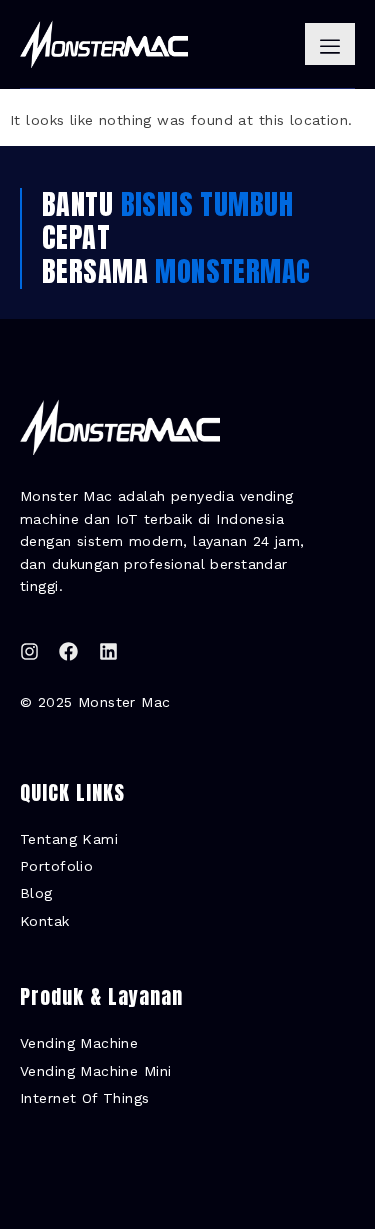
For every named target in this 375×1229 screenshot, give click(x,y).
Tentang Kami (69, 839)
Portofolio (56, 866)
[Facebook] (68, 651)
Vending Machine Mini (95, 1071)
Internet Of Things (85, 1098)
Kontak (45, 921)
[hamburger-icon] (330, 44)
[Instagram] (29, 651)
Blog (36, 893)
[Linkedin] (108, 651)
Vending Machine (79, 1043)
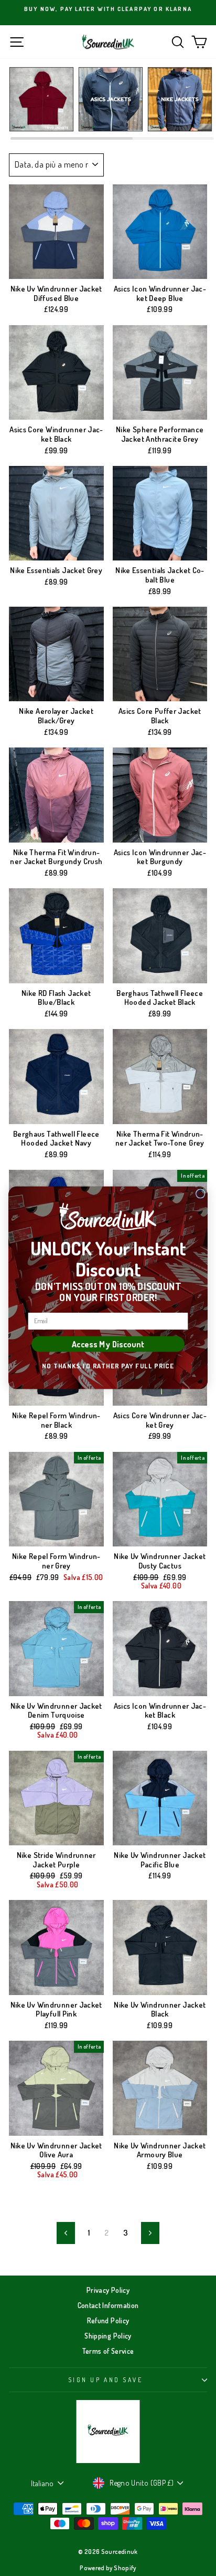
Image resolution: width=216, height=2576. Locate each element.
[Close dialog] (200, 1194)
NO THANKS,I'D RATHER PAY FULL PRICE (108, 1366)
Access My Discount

▶ [ACTIVITY]
Nothing but the lines from the one with "[Facebook] (68, 651)" up to and including the one with "[Close dialog] (200, 1194)" should be printed, exactly as they read above. Please keep the pictures out.

▶ [EXERCISE RESPONSE]
[Facebook] (68, 651)
Vending Machine Mini (95, 1071)
Internet Of Things (85, 1098)
Kontak (45, 921)
[hamburger-icon] (330, 44)
[Instagram] (29, 651)
Blog (36, 893)
[Linkedin] (108, 651)
Vending Machine (79, 1043)
Image resolution: width=216, height=2576. Locate each element.
[Close dialog] (200, 1194)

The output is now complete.